[Task goal]: Only the lines below from the one with "Where should I" through the one with "The image size is (1796, 487)." are to be written out, exactly and without any images.

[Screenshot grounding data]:
╭──

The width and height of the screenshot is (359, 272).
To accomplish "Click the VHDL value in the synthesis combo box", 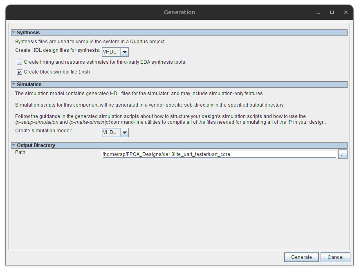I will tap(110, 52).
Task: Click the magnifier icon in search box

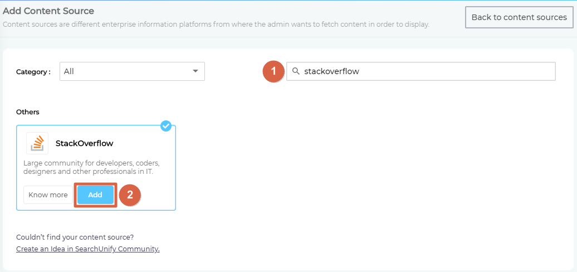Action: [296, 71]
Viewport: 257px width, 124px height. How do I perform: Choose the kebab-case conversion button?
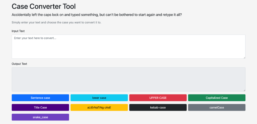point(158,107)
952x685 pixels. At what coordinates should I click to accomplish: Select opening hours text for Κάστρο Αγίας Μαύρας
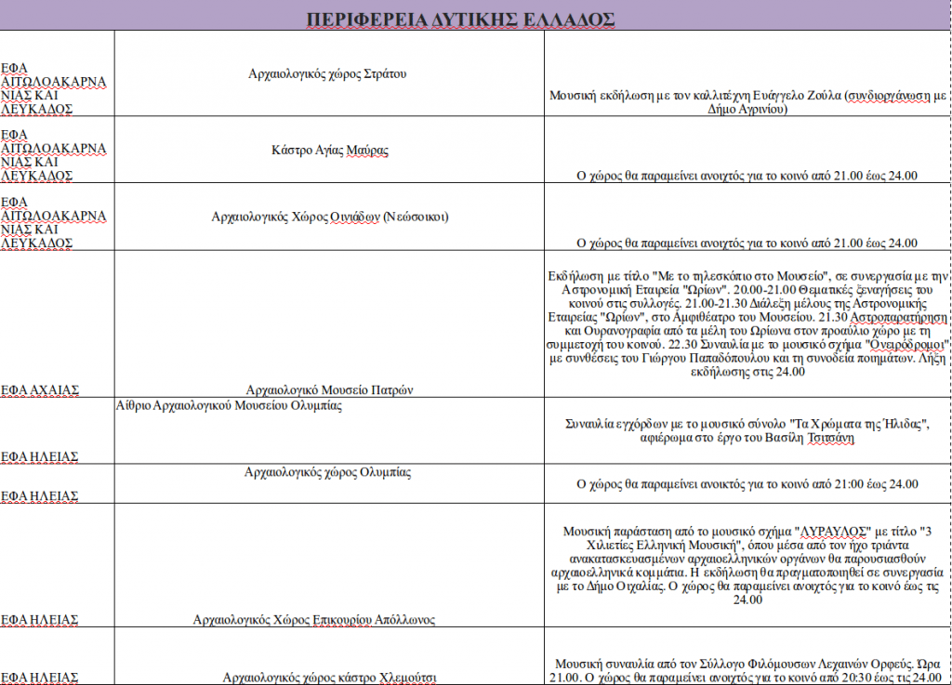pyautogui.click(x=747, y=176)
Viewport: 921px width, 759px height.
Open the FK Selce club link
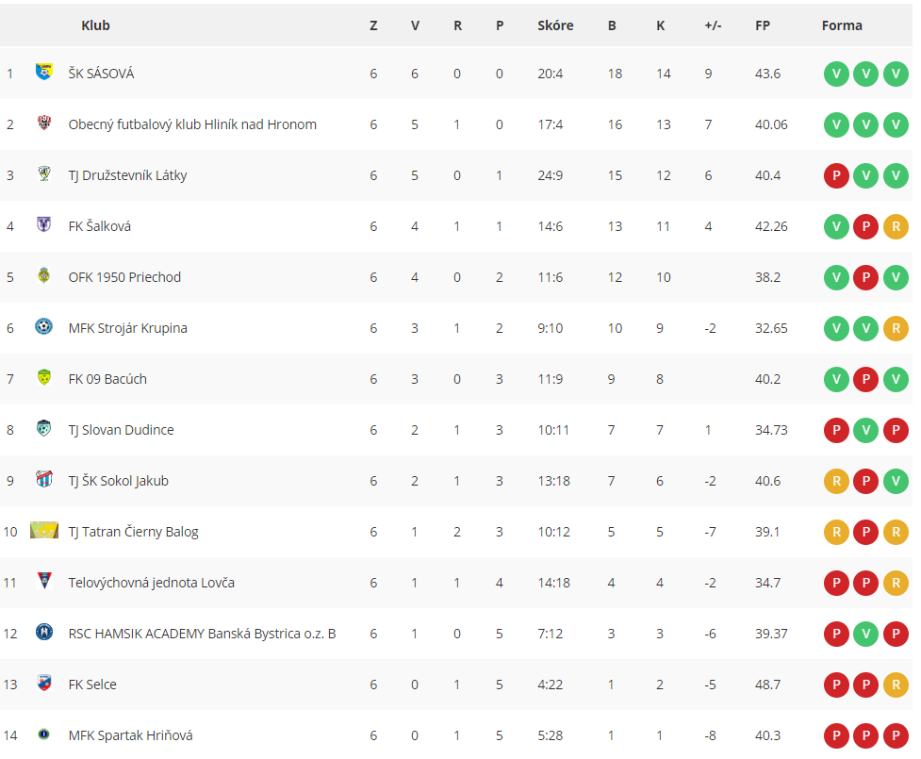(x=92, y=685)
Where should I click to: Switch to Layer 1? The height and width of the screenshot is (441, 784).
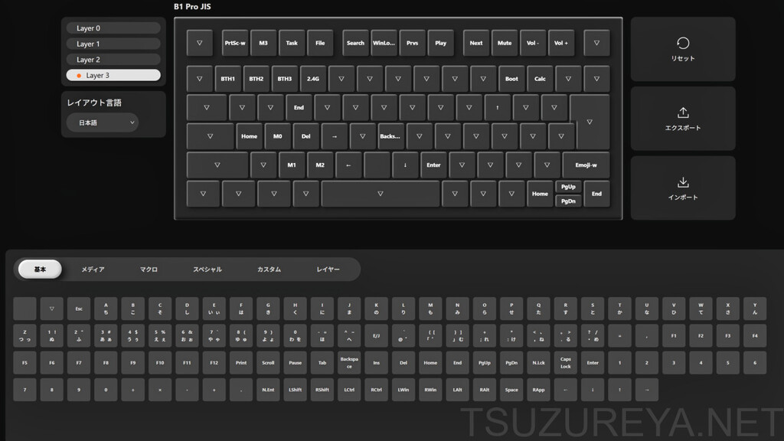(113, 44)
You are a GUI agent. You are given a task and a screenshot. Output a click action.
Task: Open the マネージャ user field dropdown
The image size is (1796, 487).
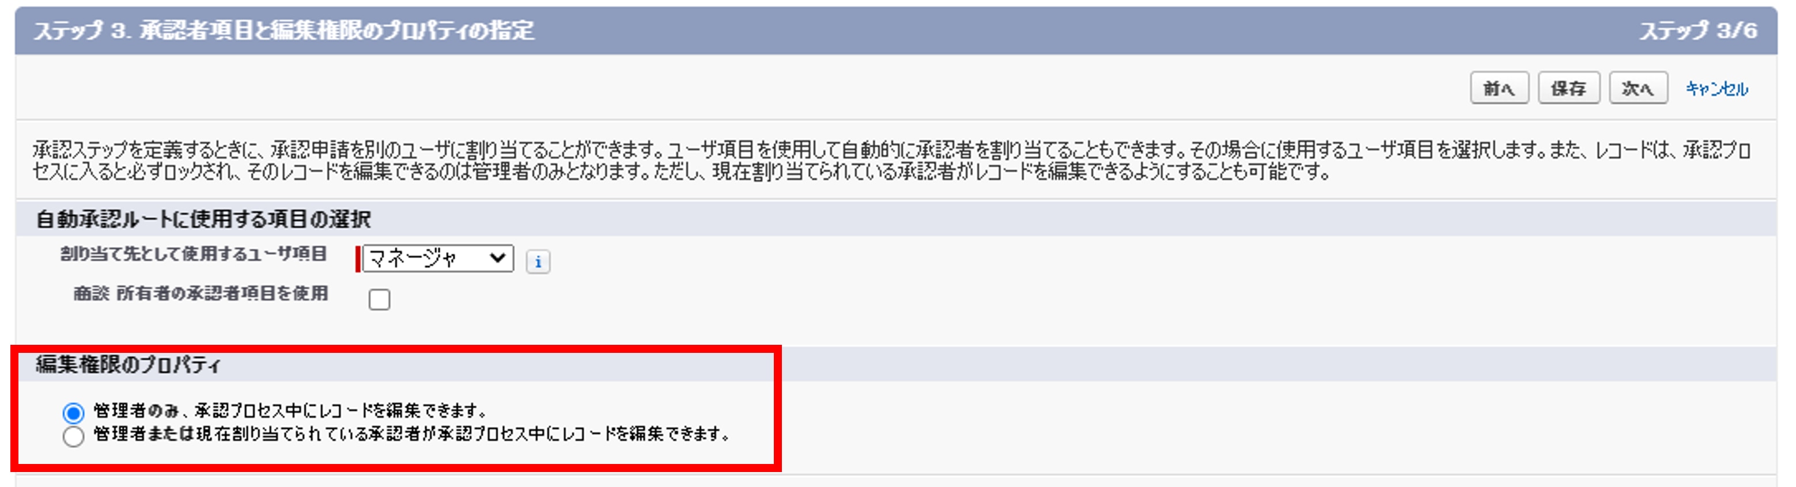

╰──
╭──

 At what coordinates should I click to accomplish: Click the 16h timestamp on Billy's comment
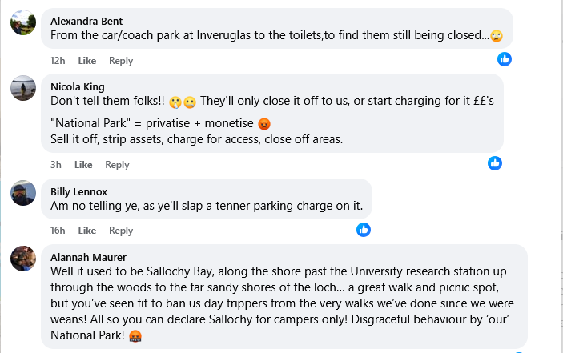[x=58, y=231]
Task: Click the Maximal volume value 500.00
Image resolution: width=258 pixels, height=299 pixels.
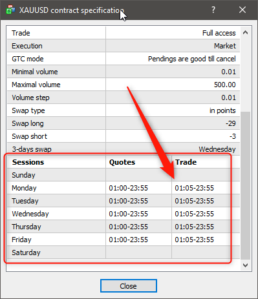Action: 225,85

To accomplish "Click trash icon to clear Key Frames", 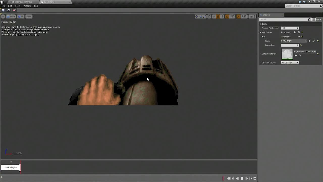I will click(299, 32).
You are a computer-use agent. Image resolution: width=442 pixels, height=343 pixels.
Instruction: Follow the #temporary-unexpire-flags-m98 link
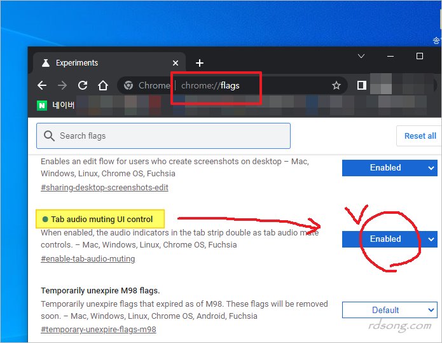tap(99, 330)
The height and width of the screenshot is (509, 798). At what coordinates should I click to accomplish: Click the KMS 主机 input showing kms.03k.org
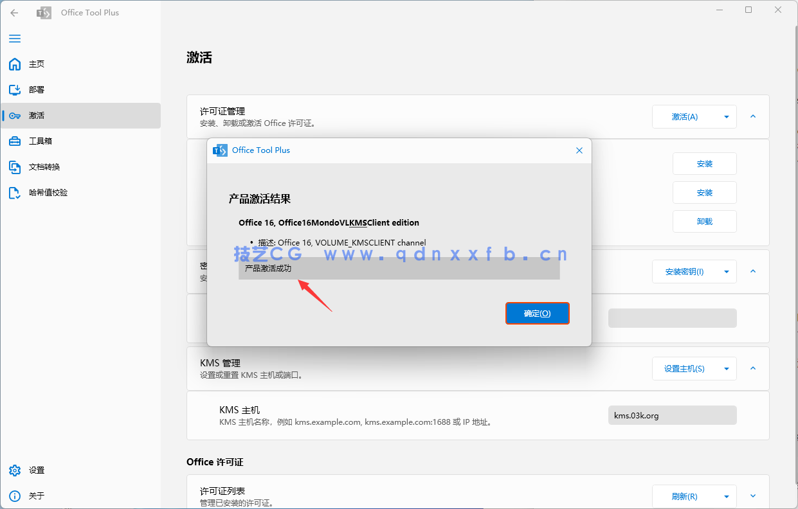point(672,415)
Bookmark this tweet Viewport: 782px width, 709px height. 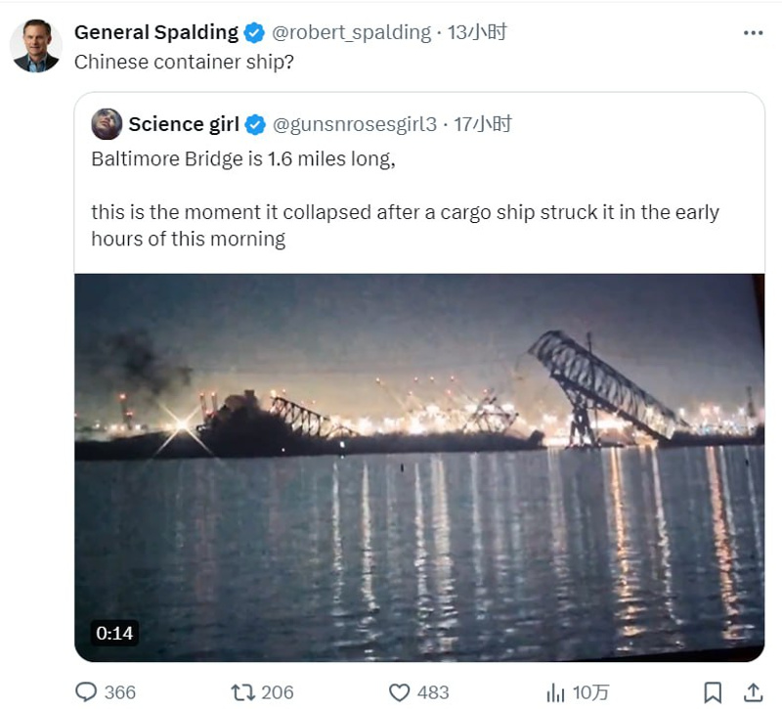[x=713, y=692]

╰──
╭──

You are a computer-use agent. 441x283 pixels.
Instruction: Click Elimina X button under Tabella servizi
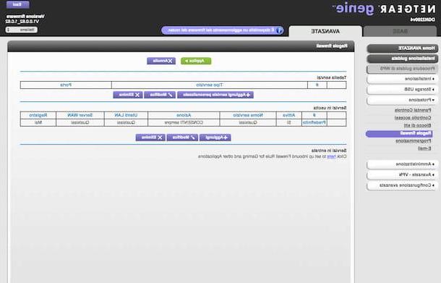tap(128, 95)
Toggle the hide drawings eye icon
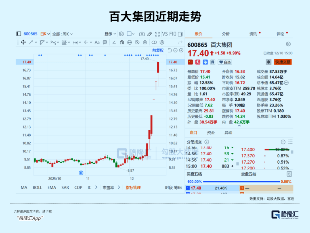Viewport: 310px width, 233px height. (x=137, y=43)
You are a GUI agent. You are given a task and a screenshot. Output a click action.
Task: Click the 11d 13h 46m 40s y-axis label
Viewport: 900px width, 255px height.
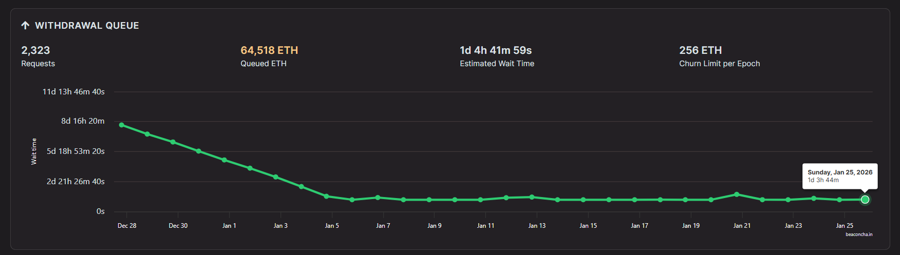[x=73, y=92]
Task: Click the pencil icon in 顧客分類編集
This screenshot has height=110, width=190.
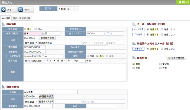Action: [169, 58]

╰──

[Solution below]:
Where should I click to: Switch to Layer 1? The height and width of the screenshot is (441, 784).
(113, 44)
You are a GUI agent. You are given a task and a screenshot. Output a click action.
Task: Open the マネージャ user field dropdown
The image size is (1796, 487).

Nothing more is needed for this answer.